What is expected
The lines to find are those in the entries that hold the word "will"; copy every one of them.

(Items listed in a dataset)
^^^^
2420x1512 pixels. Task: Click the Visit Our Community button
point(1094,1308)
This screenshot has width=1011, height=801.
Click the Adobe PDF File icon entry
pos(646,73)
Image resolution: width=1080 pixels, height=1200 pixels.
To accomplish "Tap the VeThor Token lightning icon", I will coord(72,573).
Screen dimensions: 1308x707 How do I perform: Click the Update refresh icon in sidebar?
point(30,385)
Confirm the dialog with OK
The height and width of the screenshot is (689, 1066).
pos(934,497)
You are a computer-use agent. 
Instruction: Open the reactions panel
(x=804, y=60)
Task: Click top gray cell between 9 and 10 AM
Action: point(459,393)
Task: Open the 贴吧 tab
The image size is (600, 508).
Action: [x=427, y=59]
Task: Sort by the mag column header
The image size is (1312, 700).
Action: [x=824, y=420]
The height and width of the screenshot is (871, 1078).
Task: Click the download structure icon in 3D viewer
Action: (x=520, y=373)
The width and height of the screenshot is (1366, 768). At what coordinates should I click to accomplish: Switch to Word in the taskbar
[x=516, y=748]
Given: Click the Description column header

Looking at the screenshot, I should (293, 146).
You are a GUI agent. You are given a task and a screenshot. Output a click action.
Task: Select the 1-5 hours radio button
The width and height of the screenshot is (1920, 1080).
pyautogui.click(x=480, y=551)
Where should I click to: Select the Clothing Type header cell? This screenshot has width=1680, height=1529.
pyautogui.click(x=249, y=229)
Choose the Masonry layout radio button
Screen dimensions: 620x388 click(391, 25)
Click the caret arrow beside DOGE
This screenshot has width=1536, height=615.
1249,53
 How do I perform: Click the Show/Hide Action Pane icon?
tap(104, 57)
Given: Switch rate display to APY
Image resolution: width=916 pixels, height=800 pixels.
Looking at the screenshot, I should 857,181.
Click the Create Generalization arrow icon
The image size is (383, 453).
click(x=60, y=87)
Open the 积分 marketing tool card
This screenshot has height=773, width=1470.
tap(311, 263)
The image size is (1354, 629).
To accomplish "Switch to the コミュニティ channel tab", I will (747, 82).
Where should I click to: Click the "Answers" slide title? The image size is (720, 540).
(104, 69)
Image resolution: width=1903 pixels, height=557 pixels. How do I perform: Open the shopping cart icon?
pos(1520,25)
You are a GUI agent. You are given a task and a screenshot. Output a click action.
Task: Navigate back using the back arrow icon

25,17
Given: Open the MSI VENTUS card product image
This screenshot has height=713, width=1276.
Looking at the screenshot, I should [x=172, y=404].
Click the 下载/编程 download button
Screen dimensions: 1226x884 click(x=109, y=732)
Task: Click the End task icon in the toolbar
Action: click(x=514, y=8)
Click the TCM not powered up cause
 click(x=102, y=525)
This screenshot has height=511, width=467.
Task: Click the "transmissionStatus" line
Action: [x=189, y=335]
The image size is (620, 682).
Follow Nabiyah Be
^^^^
Task output
To accomplish "Tap the VeThor Token lightning icon", I will coord(72,573).
To accomplish "Switch to the コミュニティ channel tab", I will (747, 82).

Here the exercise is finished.